The effects of extracellular ATP and ATP analogs on Cl.16E goblet cells grown in chamber cultures are
tested. When applied to the apical medium, ATP elicited a strong and rapid exocytotic response.
This response was mediated by the activation of P2 receptors located at the apical surface of the goblet
cells (Merlin et al. 1994). In vivo, the source of luminal ATP is unclear at the moment, but could be
inflammatory cells that migrate into the intestinal lumen or a spill-over from the tissue because of
leaky "tight junctions". In situ, the consequences of stimulation of the P2 receptors would be massive
secretion of both fluid and mucin from the epithelial surface. These secretions should have a major
cleansing effect, by removing noxious agents, including bacteria, from the surface and therefore may be
part of the defense mechanisms of epithelia.
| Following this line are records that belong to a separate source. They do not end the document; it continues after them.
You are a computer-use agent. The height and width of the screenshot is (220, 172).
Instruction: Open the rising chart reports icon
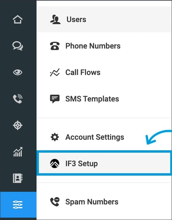pyautogui.click(x=18, y=152)
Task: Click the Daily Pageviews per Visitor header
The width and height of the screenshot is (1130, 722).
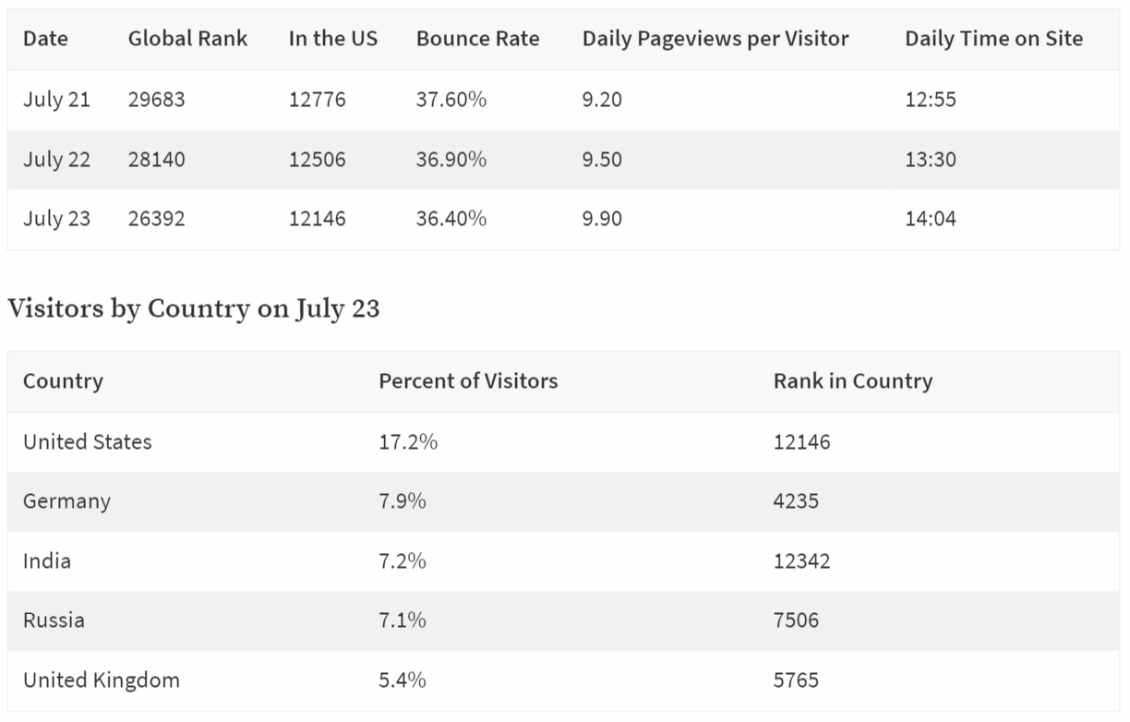Action: pos(715,39)
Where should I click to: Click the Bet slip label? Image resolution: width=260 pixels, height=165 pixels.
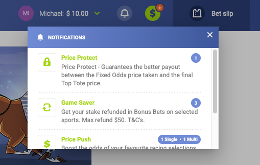tap(222, 13)
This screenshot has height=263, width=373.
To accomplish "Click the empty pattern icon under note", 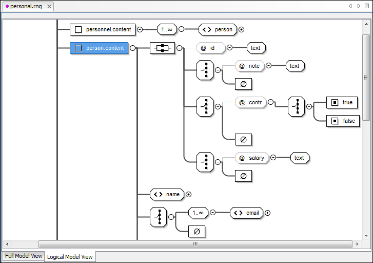I will [x=243, y=84].
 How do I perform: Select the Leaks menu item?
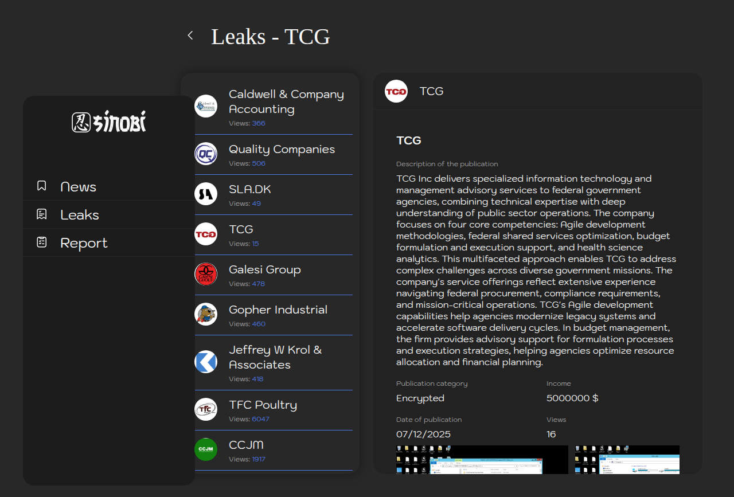tap(80, 215)
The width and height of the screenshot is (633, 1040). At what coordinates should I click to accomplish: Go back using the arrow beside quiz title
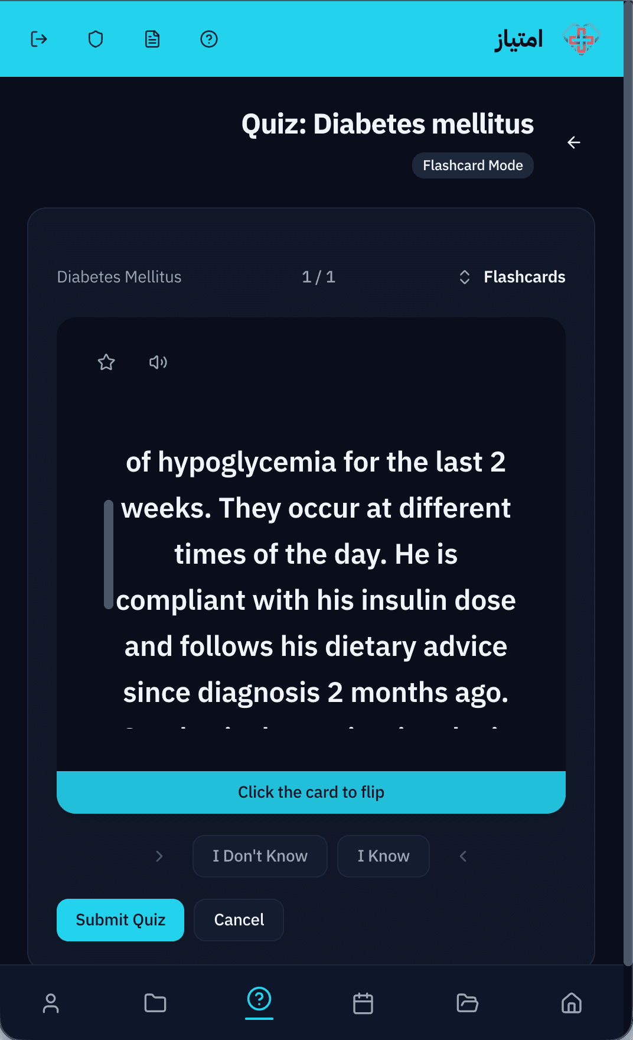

IL-1 is a proinflammatory cytokine present in the gastrointestinal mucosa, where it is released by lamina propria activated immune cells during inflammation. IL- 1 was recently found to induce mucin release from explant cultures of mouse duodenum (Cohan et al. 1991). The recent identification of specific receptors for IL-1 on several human colonic cell lines including Cl.16E (Jarry et al. 1996) provided the rationale for testing the effect of this cytokine on mucus secretion. Our results showed that IL-1 can directly stimulate mucin exocytosis from a cultured goblet cell line.
CONCLUSION
A great advance has recently been made in our understanding of the biology of mucus secreting cells through the exploitation of differentiated cell lines. These cultured cells however are transformed permanent cell lines. The recent development in our laboratory of a new culture medium allowing maintenance of normal human colonocytes in culture for up to several days without loss of their specialized functions (paper in preparation) now makes it possible to identify and characterize on primary normal intestinal epithelial cells the receptors and signalling systems regulating the mucus exocytotic response.